Sigue escribiendo el texto sobre la campaña del PRI en las elecciones del Estado de México, justo a partir de su última oración.

====== Texto seleccionado

En cada proceso electoral nos encontramos con estrategias de campaña más sólidas, orquestadas por la participación de los más vulnerables a quienes atraen por los recursos que si bien nos son muchos, representan en ese momento una solución inmediata a sus problemas financieros, por ejemplo madres de familia puestas a repartir despensas, organizar reuniones para salir a votar por un desayuno, el famoso acarreo para que al menos un día la familia tenga algo que comer, un favor a cambio de conseguir credenciales de elector, así comienza la cadena más grande de corrupción que tiene nuestro país, las elecciones del Edomex dibujan el panorama para las presidenciables.

 

Este es un punto decisivo para la sociedad mexicana, en lo particular me gustaría ver no solo a mi pueblo sino a todo el país libre de la “mafia del poder”, me uno a la campaña #NiunVotoMásAlPRI, los mexicanos merecemos un México sin PRI.
Las últimas semanas vimos los viejos trucos del PRI en su desesperada campaña por posicionar al candidato Alfredo Del Mazo, quien intenta burlarse de la inteligencia de las mujeres al ofrecerles La célebre tarjeta del salario rosa para amas de casa, sin código de barras ni chip, un ingreso monetario por ser mujeres trabajadoras del hogar, un discurso rosa y atractivo a las necesidades más básicas de miles de mujeres que no tienen empleo, educación, servicios médicos, vivienda… las necesidades básicas que los gobiernos anteriores, del PRI, no pudieron o no quisieron atender.

============
====== Material mostrado

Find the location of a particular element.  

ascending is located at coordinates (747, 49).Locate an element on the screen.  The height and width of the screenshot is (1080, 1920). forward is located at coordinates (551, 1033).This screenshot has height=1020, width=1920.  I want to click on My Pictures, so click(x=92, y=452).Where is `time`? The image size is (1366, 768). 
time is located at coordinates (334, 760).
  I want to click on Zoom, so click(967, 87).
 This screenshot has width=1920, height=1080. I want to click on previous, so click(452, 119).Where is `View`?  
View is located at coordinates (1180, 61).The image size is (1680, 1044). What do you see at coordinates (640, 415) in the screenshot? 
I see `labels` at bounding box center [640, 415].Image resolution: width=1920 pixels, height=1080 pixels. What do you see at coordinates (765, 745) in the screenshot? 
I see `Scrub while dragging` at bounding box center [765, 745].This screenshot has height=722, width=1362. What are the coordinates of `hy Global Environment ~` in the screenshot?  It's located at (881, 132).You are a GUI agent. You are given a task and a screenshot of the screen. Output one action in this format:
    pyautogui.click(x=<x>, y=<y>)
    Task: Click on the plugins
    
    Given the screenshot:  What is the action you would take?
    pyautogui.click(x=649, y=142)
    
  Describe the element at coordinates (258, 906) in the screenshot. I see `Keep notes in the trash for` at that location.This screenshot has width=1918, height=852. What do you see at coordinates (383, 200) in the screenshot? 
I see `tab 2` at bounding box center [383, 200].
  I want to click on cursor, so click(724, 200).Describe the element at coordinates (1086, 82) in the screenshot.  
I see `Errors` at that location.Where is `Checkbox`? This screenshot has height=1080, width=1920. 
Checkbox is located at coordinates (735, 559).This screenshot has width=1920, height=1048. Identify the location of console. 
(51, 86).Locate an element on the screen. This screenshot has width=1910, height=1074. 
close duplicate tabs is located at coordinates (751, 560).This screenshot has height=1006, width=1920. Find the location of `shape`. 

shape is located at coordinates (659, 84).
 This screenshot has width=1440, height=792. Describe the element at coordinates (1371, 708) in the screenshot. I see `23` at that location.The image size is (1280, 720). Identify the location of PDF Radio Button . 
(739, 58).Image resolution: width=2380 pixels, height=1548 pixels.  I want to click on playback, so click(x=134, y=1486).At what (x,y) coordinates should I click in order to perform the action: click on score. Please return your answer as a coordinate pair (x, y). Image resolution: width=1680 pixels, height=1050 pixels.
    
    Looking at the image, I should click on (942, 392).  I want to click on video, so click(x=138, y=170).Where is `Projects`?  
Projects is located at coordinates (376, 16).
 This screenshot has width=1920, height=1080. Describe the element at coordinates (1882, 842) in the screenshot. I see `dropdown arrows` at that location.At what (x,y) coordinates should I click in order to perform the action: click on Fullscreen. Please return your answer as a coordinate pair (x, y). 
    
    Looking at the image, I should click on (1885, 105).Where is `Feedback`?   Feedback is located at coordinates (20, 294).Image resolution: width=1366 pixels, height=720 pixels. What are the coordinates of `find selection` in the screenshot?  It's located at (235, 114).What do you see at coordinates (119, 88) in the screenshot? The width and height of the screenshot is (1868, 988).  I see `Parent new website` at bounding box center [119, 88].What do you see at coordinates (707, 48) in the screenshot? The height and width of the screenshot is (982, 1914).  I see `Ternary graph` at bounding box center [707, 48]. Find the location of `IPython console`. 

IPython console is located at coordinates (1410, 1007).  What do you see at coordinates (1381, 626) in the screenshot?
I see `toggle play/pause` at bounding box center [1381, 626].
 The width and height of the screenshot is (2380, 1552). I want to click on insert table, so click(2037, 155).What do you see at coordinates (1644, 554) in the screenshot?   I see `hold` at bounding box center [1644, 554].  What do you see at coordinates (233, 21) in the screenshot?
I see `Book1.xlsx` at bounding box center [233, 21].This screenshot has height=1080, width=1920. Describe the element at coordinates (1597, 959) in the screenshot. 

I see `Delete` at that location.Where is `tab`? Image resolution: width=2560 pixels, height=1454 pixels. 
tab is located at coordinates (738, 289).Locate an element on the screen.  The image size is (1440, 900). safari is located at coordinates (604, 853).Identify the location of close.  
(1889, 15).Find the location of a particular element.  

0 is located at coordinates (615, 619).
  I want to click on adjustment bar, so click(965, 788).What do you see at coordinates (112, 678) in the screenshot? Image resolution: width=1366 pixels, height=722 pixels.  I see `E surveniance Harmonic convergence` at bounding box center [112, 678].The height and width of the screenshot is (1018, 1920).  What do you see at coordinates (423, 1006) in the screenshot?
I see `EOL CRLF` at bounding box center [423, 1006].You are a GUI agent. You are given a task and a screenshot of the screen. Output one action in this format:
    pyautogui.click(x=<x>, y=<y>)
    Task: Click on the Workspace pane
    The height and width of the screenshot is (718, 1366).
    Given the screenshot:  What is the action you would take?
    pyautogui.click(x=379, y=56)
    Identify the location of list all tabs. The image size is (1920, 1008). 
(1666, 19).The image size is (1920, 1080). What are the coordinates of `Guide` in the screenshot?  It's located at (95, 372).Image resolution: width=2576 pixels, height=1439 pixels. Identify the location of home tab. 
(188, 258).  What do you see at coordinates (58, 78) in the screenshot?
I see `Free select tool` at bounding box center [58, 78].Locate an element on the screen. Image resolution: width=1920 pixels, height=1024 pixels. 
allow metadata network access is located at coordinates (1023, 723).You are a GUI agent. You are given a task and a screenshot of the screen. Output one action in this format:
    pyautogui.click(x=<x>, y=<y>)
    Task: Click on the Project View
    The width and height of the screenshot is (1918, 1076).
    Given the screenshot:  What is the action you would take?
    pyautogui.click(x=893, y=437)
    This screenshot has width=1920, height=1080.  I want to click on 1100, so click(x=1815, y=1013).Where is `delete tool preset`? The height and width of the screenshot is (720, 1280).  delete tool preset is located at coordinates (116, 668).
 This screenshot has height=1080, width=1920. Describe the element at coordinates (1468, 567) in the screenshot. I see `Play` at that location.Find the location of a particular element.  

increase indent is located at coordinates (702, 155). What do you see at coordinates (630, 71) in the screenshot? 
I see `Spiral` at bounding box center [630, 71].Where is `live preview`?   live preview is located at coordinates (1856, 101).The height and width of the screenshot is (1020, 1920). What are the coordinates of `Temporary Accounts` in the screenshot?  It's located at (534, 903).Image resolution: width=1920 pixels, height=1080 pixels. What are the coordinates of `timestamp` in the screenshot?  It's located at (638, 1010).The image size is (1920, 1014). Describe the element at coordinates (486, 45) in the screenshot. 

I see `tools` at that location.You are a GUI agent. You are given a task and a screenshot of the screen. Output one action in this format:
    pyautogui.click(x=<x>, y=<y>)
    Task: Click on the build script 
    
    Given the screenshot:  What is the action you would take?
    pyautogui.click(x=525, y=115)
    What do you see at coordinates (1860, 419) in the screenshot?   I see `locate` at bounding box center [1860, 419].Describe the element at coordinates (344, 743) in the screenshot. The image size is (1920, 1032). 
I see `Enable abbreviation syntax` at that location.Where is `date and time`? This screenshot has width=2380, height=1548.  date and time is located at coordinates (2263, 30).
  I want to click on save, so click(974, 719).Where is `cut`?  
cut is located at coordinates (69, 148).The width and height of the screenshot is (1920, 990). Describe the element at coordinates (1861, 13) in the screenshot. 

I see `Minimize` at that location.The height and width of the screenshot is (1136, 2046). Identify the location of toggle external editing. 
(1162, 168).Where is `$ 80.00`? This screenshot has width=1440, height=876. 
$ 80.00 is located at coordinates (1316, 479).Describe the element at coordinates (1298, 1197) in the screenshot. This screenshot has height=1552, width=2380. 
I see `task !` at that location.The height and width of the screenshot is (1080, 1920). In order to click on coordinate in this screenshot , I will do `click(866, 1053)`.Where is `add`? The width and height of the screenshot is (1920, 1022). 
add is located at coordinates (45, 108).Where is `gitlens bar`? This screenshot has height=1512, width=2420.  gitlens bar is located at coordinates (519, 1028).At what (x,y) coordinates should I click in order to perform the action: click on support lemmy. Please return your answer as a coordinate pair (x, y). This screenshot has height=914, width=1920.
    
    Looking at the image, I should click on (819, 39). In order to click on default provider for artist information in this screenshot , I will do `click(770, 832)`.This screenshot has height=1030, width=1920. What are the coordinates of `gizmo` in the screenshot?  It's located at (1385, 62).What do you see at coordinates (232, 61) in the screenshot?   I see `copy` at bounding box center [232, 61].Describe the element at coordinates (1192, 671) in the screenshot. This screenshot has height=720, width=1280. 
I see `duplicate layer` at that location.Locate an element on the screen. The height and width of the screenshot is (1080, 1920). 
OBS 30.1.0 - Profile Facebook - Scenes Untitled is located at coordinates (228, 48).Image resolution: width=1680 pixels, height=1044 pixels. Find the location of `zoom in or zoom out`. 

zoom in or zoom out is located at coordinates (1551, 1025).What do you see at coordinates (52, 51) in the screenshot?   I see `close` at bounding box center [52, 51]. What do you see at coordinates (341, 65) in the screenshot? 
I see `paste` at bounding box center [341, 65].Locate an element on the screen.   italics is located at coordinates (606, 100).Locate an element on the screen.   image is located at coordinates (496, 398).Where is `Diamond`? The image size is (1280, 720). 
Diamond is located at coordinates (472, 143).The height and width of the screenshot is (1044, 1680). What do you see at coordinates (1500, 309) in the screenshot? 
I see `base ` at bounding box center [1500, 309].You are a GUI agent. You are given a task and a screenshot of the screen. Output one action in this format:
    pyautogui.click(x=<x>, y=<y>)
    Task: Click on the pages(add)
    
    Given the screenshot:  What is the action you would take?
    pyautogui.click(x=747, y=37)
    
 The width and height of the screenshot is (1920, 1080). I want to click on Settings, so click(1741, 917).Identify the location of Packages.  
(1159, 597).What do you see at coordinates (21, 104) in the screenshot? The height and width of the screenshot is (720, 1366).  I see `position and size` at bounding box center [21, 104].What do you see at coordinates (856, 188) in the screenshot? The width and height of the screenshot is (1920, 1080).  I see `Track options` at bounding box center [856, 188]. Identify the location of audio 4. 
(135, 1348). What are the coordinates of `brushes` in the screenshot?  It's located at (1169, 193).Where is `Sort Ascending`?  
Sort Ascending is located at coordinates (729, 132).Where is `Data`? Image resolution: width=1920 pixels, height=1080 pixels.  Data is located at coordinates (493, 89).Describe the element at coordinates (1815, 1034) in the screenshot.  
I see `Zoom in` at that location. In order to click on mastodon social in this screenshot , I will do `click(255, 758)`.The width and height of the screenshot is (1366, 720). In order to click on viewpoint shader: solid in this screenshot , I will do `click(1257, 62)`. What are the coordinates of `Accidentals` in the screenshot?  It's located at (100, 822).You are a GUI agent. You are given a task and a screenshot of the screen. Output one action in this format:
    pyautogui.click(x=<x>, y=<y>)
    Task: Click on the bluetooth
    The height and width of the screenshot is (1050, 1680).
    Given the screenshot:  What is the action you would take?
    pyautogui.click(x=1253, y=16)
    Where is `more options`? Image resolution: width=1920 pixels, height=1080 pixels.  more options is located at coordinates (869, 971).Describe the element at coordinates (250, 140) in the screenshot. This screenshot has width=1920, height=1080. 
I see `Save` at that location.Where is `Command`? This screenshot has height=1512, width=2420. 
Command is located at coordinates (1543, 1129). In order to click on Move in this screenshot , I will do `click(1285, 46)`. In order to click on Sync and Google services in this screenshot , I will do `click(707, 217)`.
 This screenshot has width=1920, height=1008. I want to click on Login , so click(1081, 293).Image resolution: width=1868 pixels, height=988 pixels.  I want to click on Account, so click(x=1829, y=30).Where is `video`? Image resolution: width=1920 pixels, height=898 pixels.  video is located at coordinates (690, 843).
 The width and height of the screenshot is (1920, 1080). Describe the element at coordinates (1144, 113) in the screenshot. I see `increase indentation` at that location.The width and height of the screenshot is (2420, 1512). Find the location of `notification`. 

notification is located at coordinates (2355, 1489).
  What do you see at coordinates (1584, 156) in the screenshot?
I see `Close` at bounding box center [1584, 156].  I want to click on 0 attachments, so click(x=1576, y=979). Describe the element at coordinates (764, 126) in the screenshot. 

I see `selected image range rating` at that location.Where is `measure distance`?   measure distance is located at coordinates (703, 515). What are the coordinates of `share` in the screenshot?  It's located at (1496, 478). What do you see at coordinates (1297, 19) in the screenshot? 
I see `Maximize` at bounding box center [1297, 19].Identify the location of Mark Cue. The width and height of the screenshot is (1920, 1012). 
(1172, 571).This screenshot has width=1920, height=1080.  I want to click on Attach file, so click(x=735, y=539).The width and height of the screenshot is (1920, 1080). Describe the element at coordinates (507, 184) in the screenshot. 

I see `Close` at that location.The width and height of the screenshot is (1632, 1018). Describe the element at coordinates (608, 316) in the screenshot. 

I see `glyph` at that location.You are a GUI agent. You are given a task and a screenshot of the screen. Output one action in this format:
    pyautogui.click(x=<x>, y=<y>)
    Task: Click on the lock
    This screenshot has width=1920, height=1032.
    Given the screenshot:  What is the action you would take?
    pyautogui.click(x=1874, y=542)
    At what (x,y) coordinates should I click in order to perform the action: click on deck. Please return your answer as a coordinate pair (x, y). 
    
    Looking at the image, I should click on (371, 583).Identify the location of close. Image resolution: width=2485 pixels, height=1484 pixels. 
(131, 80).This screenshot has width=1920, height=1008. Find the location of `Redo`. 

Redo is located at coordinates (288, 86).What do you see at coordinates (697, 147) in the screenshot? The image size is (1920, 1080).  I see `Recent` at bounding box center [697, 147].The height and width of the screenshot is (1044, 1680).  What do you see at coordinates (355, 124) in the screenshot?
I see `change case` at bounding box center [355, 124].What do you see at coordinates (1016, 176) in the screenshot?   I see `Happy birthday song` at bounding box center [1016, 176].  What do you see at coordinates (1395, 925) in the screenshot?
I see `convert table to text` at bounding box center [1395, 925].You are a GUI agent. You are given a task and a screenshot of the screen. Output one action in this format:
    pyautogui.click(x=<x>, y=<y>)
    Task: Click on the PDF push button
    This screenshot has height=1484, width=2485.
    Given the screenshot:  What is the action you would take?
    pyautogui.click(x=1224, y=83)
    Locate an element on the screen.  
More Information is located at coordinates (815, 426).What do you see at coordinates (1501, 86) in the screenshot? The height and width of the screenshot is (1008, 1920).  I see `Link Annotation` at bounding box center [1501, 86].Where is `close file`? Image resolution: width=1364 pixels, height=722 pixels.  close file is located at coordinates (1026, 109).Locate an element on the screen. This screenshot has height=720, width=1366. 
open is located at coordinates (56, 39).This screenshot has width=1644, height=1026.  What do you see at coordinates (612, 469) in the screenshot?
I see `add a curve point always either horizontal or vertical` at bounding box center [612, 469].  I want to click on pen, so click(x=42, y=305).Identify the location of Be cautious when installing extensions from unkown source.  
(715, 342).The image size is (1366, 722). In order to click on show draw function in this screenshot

============

*Tu respuesta*.
El Estado de México no necesita tarjetas rosas, necesita inversión en la educación, en el sector salud, en la seguridad; cada periodo electoral se convierte en el proceso “histórico” que marcará un antes del PRI y un después del PRI.
Este domingo 4 de junio tenemos nuevas elecciones “históricas”, quizá la más controversiales porque por primera vez una maestra, Delfina Gómez, quien nadie pensó que figurara llega como una sorpresa alentadora, los ataques que el poder invierte contra ella se basan en sus orígenes humildes, sin embargo, para otros pesa su fortaleza por ser más cercana a su gente, esta vez las esferas más altas del poder se preocupan pues de llegar ella al gobierno del Estado, las posibilidades para Andrés Manuel López Obrador marcarían un referendo importante.
Este domingo vivimos una tensa y preocupante jornada electoral en el Estado de México, pues en medio de tanta impunidad, violencia e inseguridad no nos sorprenderá que en estas elecciones el fraude se haga presente, en el Estado de México como en Nayarit y Coahuila, donde también celebran elecciones.
Vuelvo a Tepexpan y veo su centro, sus calles, su semáforo y lonas colgadas en unas cuantas casas con la leyenda “Fuerte y con todo”, la cara de Del Mazo y su historia familiar, acaudalados de gobiernos del Estado de México, te pavimentan unas cuantas calles, te ponen un semáforo y se jactan de decirte cuánto han trabajado: “Te lo firmo y te lo cumplo”. Debo reconocer que sus mercadólogos son buenos, nos han vendido la idea de la necesidad de ellos, nadie más nos puede salvar que los mismos que nos hundieron, gobiernos de maquillaje para una sociedad de maquillaje. Un día quiero ver a Tepexpan sin necesidad de despensas, sin necesidad de que los adultos mayores esperan un discurso a cambio de su “apoyo”, quiero ver un Texcoco con un Atenco sanado, no aislado, un Teotihuacán con artesanos de nivel mundial que enseñen con orgullo a sus nuevas generaciones el oficio del crear y vender su arte con dignidad.
Espero no tener que volver a escribir esto en los próximos seis años, espero con gusto el día en que las próximas generaciones sepan del PRI como un mal chiste del pasado.